#### Collected data
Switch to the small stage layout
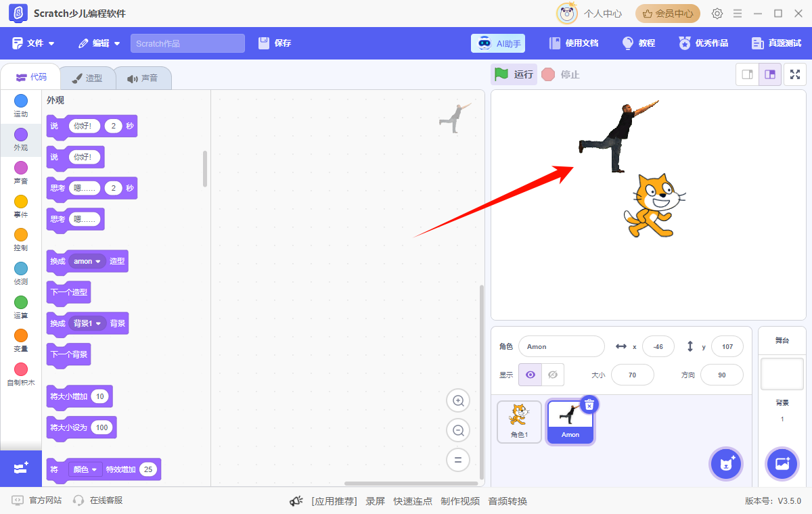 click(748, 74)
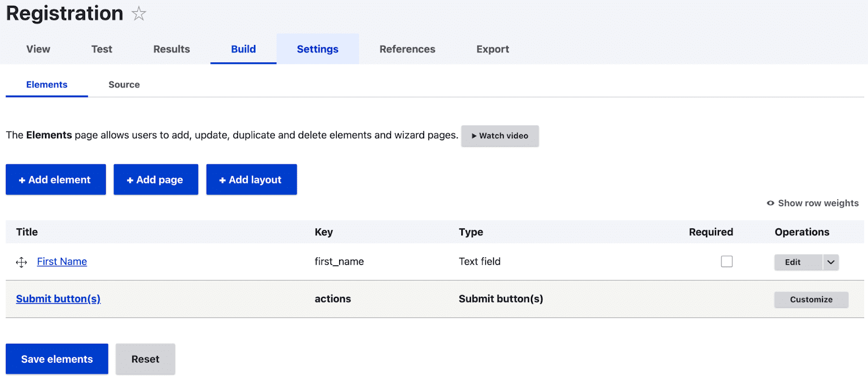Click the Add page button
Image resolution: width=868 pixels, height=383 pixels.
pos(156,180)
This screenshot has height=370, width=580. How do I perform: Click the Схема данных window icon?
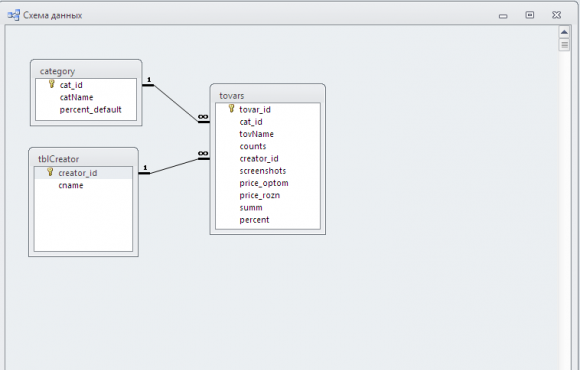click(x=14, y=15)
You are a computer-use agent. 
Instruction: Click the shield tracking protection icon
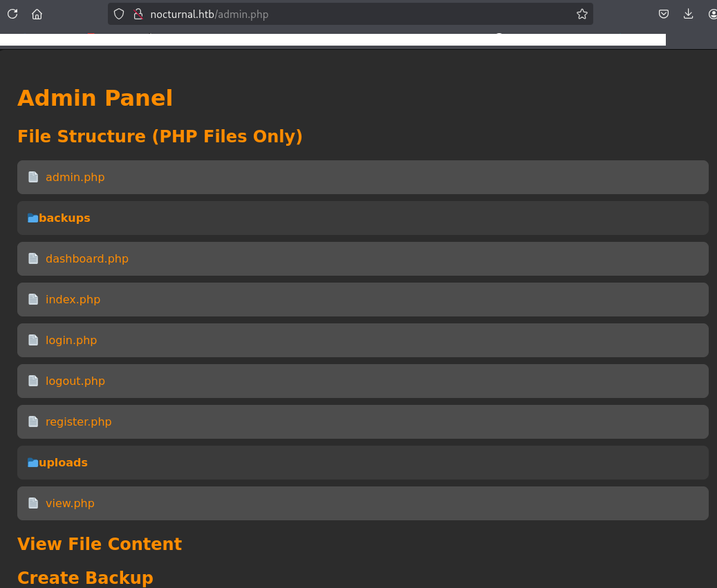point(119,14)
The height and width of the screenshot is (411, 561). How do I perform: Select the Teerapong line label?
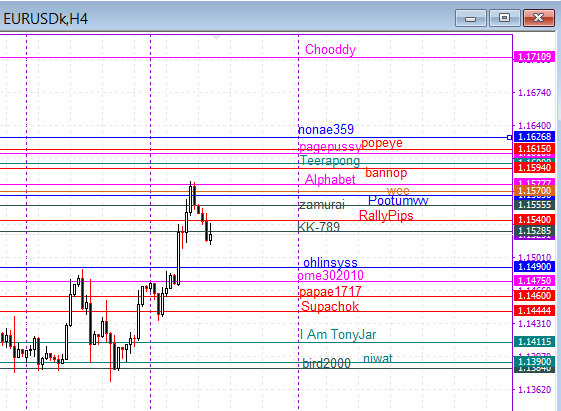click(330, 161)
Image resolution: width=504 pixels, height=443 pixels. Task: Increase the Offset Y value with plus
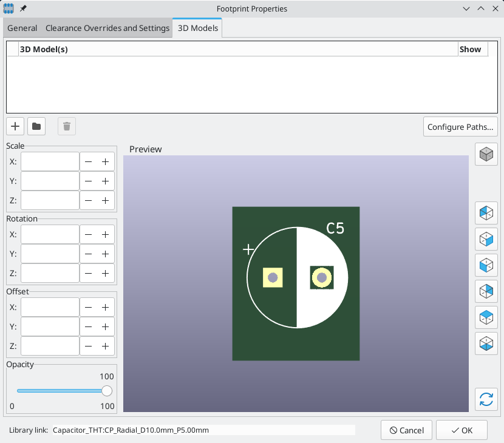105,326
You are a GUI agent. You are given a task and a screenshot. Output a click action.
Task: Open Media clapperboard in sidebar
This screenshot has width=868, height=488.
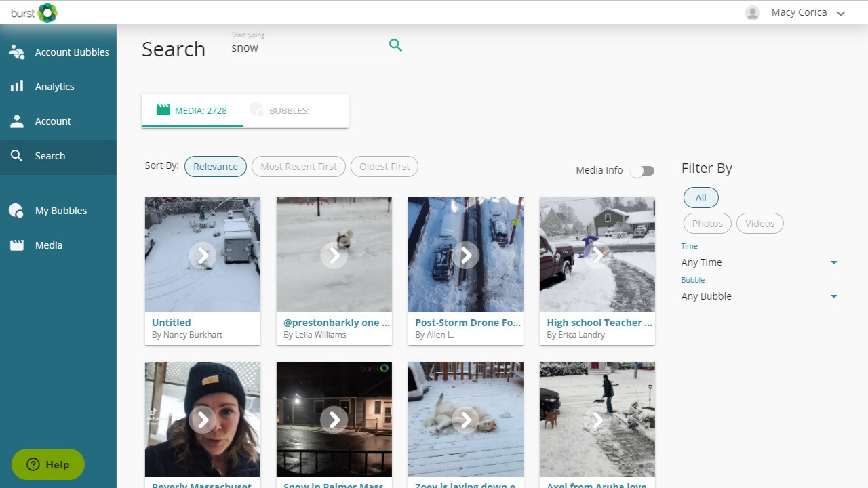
---
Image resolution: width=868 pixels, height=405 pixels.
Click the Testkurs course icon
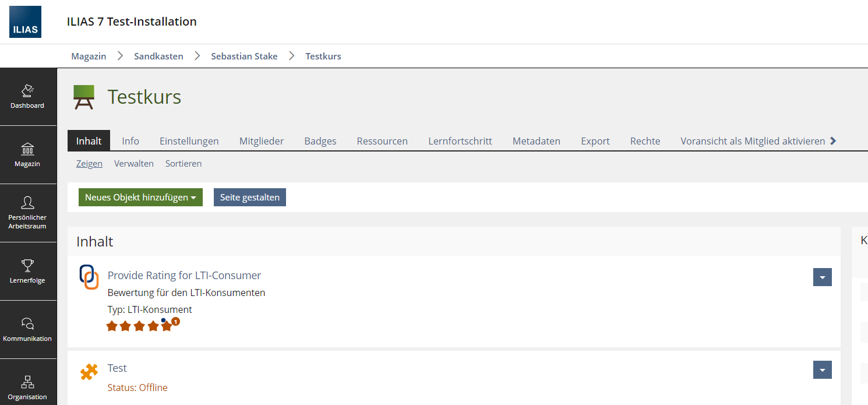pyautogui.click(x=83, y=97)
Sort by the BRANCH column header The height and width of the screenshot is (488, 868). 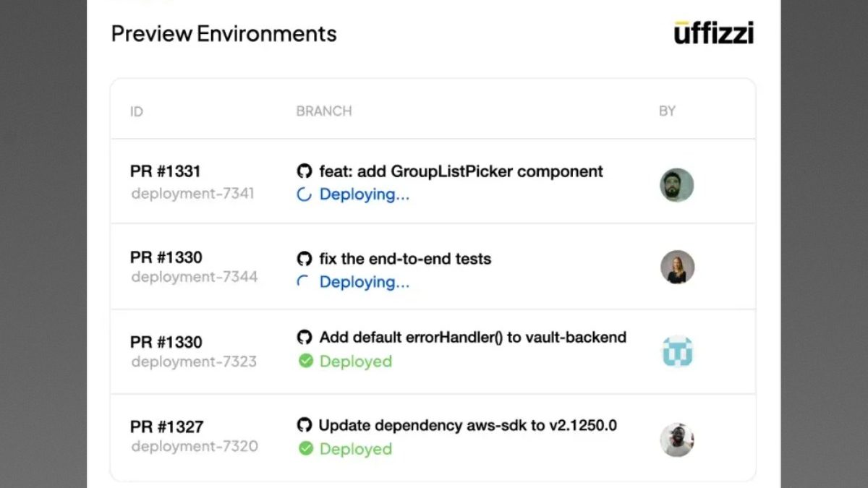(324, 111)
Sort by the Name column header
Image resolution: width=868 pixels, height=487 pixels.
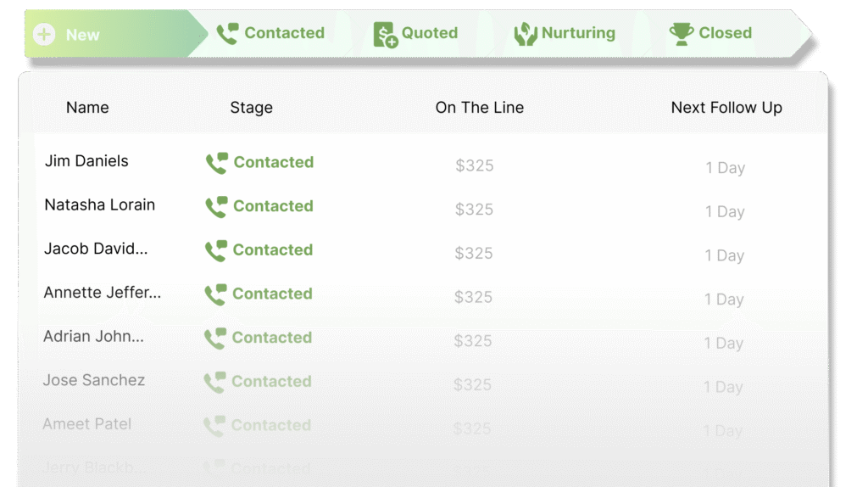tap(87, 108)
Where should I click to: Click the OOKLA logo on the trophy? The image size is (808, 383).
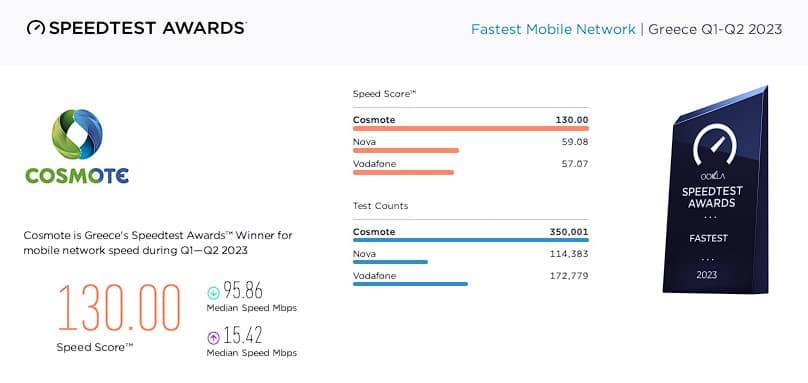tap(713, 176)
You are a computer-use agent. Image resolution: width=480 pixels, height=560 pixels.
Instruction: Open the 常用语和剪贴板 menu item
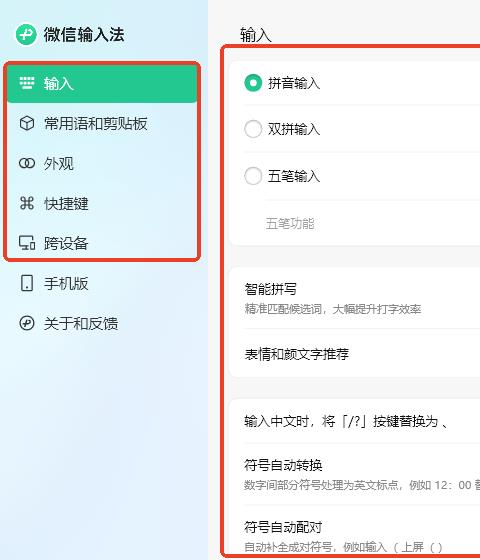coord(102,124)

#### DESCRIPTION OF THE TASK
Look above for the line containing "Task: Open Media clapperboard in sidebar" and the line containing "This screenshot has width=868, height=488.". Transcribe both, with the lines between them, exactly.

#### TASK RESULT
Task: Open Media clapperboard in sidebar
This screenshot has width=868, height=488.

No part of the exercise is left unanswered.